Synthesis of 3′-modified xylofuranosyl nucleosides bearing 5′-silyl or -butyryl groups and their antiviral effect against RNA viruses

Abstract

D-xylofuranosyl nucleoside analogues bearing alkylthio and glucosylthio substituents at the C3′-position were prepared by photoinitiated radical-mediated hydrothiolation reactions from the corresponding 2′,5′-di-O-silyl-3′-exomethylene uridine. Sequential desilylation and 5′-O-butyrylation of the 3′-thiosubstituted molecules produced a 24-membered nucleoside series with diverse substitution patterns, and the compounds were evaluated for their in vitro antiviral activity against three dangerous human RNA viruses, SARS-CoV-2, SINV and CHIKV. Eight compounds exhibited SARS-CoV-2 activity with low micromolar EC₅₀ values in Vero E6 cells, and two of them also inhibited virus growth in human Calu cells.

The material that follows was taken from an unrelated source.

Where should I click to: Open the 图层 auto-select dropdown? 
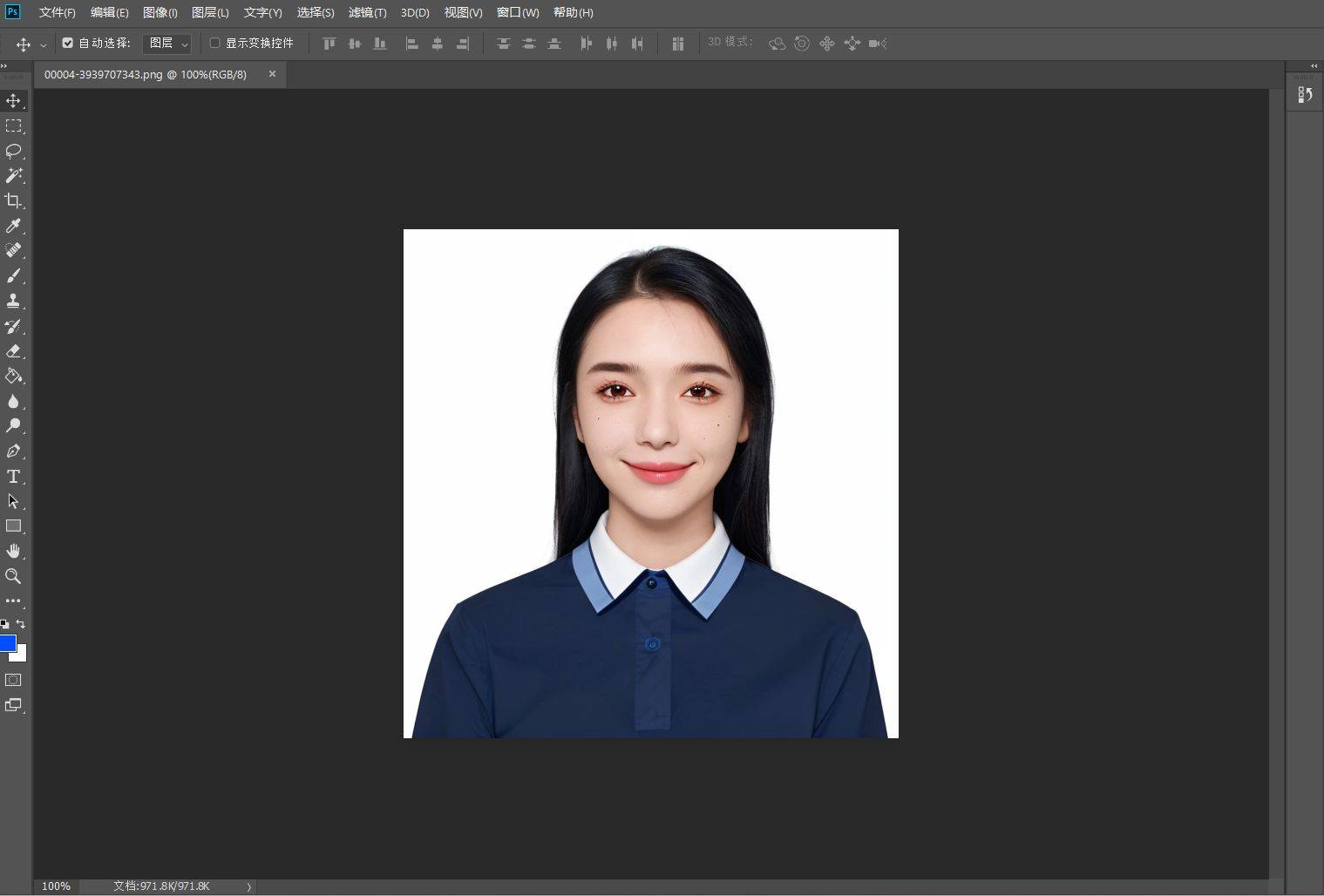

The best anti-SARS-CoV-2 activity was exhibited by 2′,5′-di-O-silylated 3′-C-alkylthio nucleosides. Twelve compounds showed in vitro antiviral activity against CHIKV and fourteen against SINV with low micromolar EC₅₀ values, with the 5′-butyryl-2′-silyl-3′-alkylthio substitution pattern being the most favorable against both viruses. In the case of the tested nucleosides, removal of the 2′-O-silyl group completely abolished the antiviral activity of the compounds against all three viruses. Overall, the most potent antiviral agent was the disilylated 3′-glucosylthio xylonucleoside, which showed excellent and specific antiviral activity against SINV with an EC₅₀ value of 3 μM and no toxic effect at the highest tested concentration of 120 μM.